Provided records below:

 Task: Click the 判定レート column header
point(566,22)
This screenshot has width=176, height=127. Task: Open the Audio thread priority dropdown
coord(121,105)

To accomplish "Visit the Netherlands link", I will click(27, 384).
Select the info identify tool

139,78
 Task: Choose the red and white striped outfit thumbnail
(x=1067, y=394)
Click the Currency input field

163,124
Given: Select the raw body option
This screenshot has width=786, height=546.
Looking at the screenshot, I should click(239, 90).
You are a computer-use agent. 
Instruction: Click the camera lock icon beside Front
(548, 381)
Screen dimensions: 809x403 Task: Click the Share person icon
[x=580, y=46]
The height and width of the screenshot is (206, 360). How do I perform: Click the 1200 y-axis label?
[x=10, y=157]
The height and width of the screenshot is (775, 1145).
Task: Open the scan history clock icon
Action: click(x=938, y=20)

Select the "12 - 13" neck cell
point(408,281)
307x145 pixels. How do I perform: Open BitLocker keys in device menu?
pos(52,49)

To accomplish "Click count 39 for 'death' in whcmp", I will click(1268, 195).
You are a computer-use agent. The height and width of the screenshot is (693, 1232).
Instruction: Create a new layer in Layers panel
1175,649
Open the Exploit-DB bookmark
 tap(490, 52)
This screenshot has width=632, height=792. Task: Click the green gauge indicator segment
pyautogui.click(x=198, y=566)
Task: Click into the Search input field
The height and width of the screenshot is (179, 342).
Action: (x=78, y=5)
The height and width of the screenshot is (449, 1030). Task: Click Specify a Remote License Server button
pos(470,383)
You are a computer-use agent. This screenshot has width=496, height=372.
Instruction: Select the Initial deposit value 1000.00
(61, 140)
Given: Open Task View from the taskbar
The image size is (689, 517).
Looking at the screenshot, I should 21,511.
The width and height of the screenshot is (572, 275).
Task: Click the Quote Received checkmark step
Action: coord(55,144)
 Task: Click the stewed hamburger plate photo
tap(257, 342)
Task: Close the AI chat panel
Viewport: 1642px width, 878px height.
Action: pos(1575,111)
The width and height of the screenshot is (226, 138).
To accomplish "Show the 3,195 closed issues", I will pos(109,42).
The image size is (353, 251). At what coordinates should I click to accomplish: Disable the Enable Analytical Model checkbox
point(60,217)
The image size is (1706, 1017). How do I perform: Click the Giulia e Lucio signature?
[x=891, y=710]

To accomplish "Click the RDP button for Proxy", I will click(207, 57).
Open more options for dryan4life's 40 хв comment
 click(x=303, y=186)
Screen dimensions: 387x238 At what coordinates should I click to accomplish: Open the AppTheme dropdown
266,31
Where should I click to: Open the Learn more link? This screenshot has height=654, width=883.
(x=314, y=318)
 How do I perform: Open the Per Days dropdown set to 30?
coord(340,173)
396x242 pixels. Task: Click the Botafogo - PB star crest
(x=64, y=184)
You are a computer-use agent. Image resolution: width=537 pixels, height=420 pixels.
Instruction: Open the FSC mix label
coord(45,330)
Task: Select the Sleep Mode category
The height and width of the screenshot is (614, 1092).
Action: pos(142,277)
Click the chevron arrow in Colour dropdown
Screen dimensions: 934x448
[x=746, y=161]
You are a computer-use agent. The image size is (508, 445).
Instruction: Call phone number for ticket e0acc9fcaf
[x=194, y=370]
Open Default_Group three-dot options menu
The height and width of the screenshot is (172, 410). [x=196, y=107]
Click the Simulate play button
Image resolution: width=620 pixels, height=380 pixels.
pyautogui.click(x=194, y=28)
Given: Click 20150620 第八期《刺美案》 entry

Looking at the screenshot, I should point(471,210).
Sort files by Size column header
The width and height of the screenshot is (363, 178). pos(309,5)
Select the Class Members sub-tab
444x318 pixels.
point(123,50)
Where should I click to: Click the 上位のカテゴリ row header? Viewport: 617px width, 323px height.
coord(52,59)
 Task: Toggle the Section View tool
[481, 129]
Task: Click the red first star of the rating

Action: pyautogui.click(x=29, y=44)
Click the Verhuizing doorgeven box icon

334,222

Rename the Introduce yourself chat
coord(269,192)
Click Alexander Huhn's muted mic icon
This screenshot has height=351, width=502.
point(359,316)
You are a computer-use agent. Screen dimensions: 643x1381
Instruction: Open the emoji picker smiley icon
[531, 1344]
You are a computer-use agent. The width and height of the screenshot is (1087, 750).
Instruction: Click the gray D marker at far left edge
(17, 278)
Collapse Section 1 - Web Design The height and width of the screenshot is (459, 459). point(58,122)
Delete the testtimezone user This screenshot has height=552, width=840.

End of Provided records.

* _Task requirements_
Search the entries for the word "computer" and copy every line that has it.

* _Task solution_
You are a computer-use agent. 
You are a computer-use agent. The height and width of the screenshot is (693, 1232).
You are a computer-use agent. This screenshot has width=496, height=372.
You are a computer-use agent. Image resolution: width=537 pixels, height=420 pixels.
You are a computer-use agent. The image size is (508, 445).
You are a computer-use agent. Screen dimensions: 643x1381
You are a computer-use agent. The width and height of the screenshot is (1087, 750).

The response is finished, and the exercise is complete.